Tires, wheels: both comprehensible parts of your bike, with an obvious role but upon closer look you’ll find your wheels adorned with all sorts of disks, housings and lines running each and every way. While it may look like a busy mess, each part has a specific role, which is truly easy to understand.
When riding you rely on your wheels and related components for some very important things, moving forward, turning and stopping! I feel like it’s best to understand these components you trust your life with, because it never hurts to give your bike an educated one-over before you hit the road.
First thing to notice is the difference between tire and wheel. Tires are the actual rubber…well, TIRE and the wheels are the metal frame the tires attached to.
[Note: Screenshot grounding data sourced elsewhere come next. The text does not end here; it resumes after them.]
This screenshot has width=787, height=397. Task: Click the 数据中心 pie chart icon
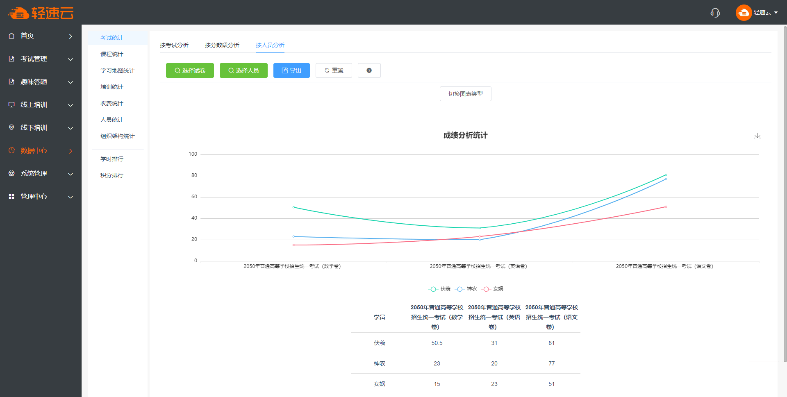pyautogui.click(x=11, y=150)
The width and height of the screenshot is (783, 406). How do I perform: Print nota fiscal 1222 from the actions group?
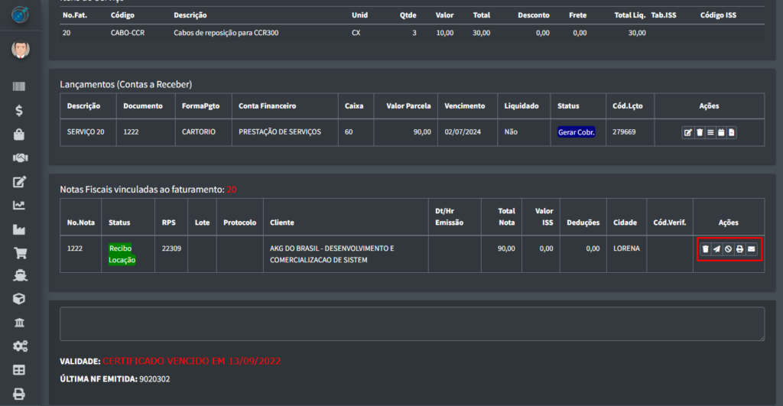739,248
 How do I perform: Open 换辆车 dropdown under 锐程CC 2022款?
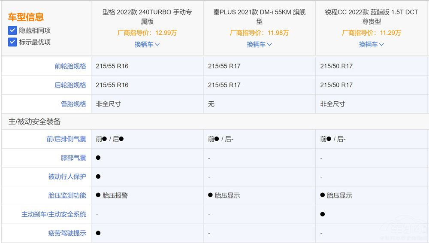(372, 44)
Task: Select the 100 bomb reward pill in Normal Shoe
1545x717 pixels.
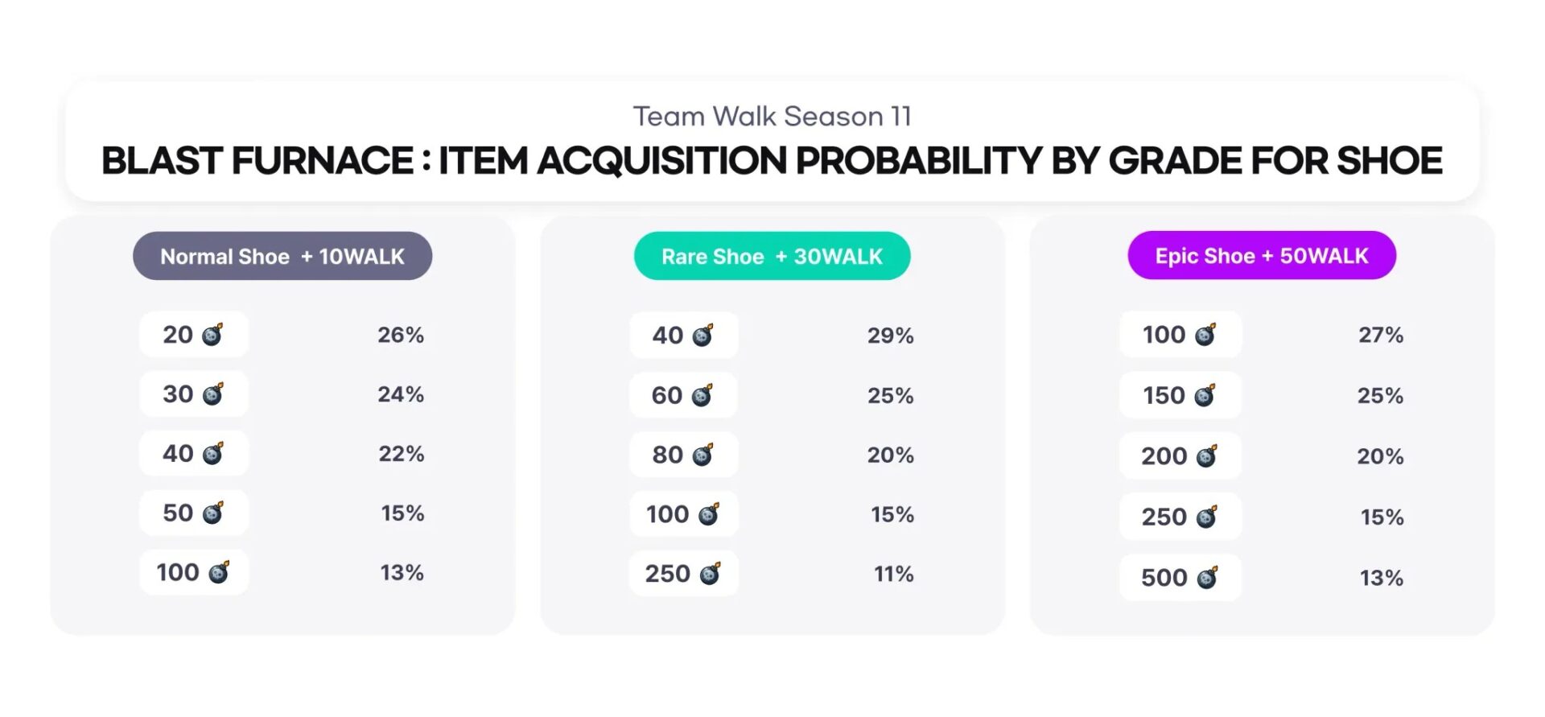Action: 194,572
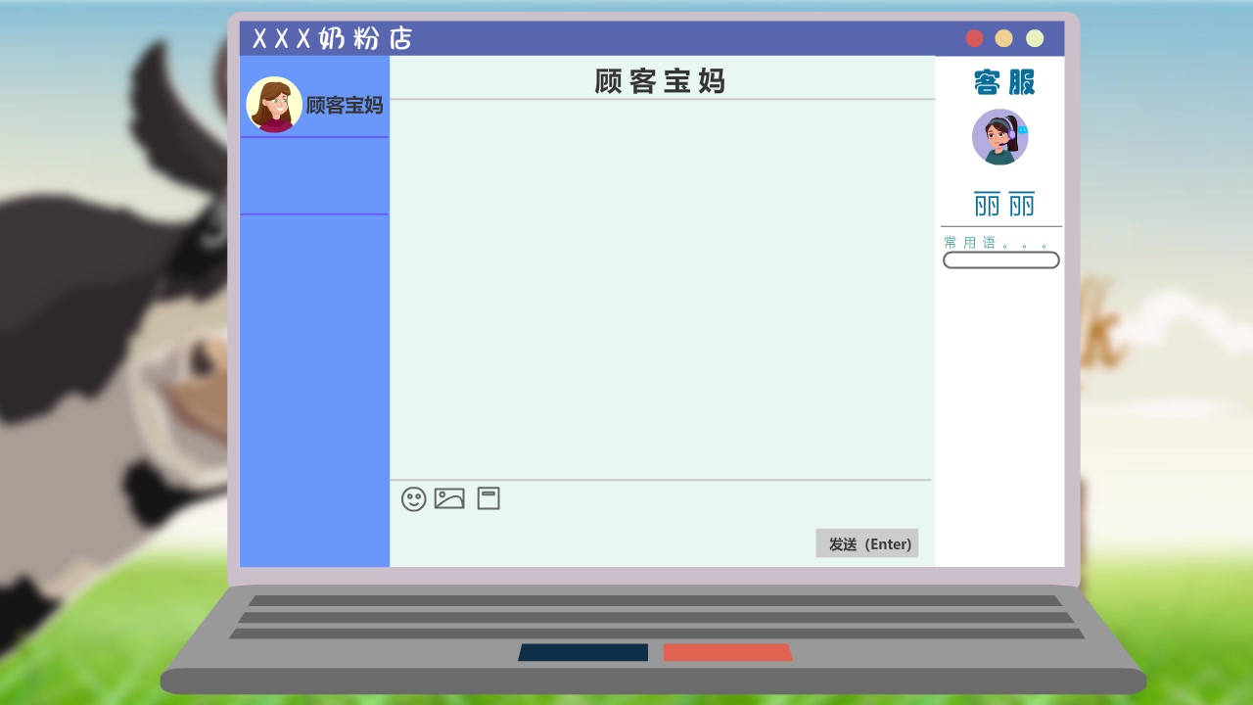Click the orange-red laptop trackpad button

727,652
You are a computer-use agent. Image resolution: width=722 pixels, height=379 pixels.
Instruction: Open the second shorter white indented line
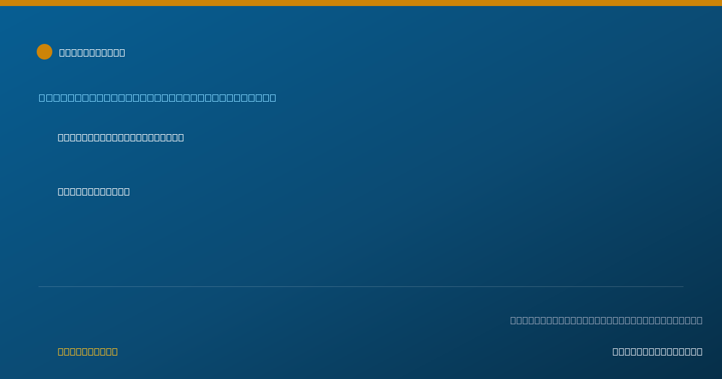(x=94, y=191)
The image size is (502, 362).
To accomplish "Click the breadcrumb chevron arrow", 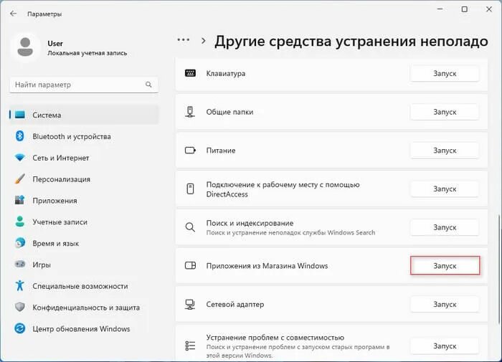I will (x=203, y=41).
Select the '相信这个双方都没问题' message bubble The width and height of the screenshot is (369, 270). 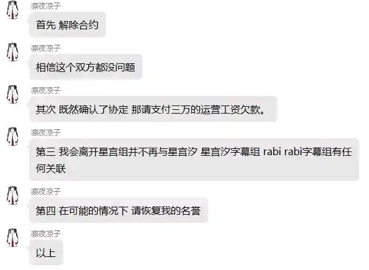[85, 67]
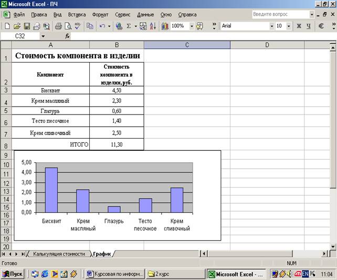Toggle bold formatting (Ж)
Image resolution: width=337 pixels, height=280 pixels.
(x=299, y=26)
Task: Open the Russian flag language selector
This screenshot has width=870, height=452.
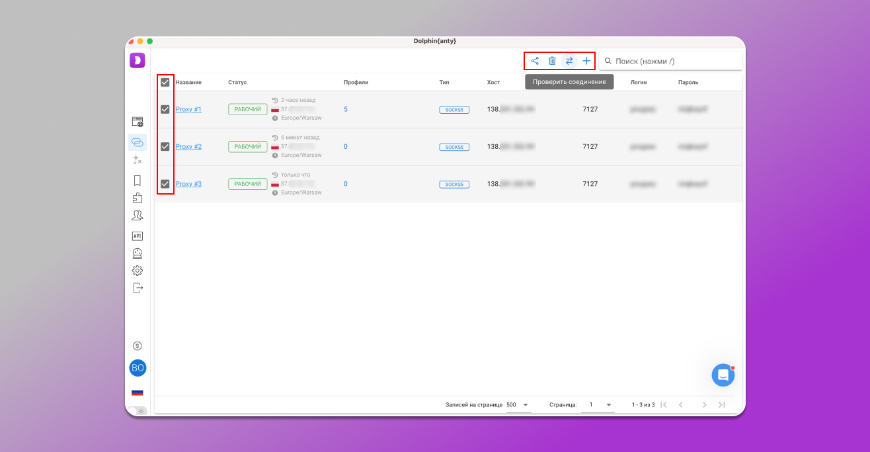Action: click(x=138, y=392)
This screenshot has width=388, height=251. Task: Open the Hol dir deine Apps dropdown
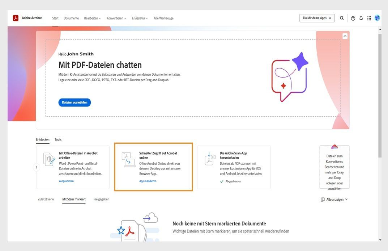tap(317, 17)
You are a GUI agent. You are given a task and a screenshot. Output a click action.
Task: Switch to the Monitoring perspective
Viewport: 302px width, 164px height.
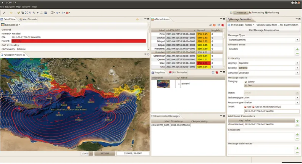[272, 13]
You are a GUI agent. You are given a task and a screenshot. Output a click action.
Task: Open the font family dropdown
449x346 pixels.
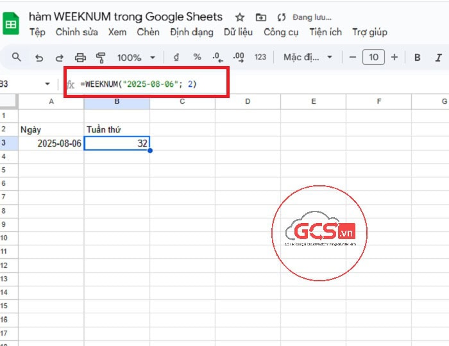[x=308, y=58]
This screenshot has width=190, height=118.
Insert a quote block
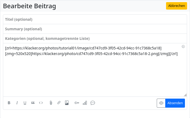(x=33, y=103)
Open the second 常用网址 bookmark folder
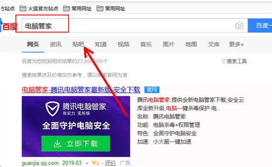272x167 pixels. point(111,9)
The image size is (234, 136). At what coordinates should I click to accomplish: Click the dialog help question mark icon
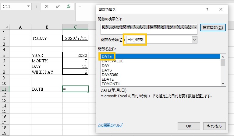[x=207, y=9]
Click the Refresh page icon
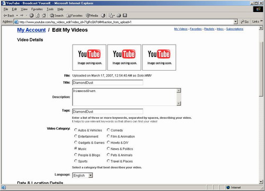The height and width of the screenshot is (191, 265). point(38,15)
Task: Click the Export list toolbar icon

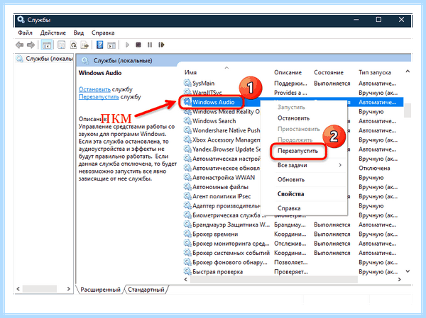Action: [84, 45]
Next time you get your tires changed, ask to watch, it’s pretty interesting. Most road motorcycle have tubeless tires and the air is held in the wheel with help from the tire “bead.” The bead is basically the edge of the tire that sits on the wheel, you’ll hear people talking about “breaking the bead” which is necessary to remove a tire from the wheel. Breaking the bead really just means applying enough pressure to dislodge the edge of the tire from the groove it’s sitting in on the wheel.
Your wheels are attached to your motorcycle on the front by your forks and front axle and rear with the swing-arm and rear axle. Also attached to the wheels are metal discs called rotors. The rotors hold the calipers, which house your brake pads, which are attached to your brake lines, running to your brake masters. So you can see the chain of events are as follows: squeeze your brake master, fluid in your brake lines cause pistons in your calipers to close your brake pads which clamp down on your rotors, effectively slowing the rotation of your wheel. Keep an eye on these parts, make sure your rotors stay clean, there’s no brake fluid on anything and that all your bolts are tight.
Your rear wheel is home to your sprocket/belt drive or shaft drive. Whatever style your motorcycle this system transfers energy from the motor, to the rear wheel to propel your motorcycle forward. Depending on your motorcycle this system can require adjustments, lubing or replacing a chain, belt or sprocket every so often. Ask your mechanic to show you how much play your chain should have so you can add that to your pre-ride checklist that keeps your bike top-notch. Your motorcycle will also have a front fender and sometimes a rear fender.
So every so often, look down and give your tires and wheels some attention. Your tires should have adequate tread, watch out for nails, bolts and dry rot. Check the pressure recommendation for your bike and tires and keep your tires aired up for safety and so they last longer. Make sure the bolts holding your rotors and calipers on are tight and watch for brake fluid oozing out.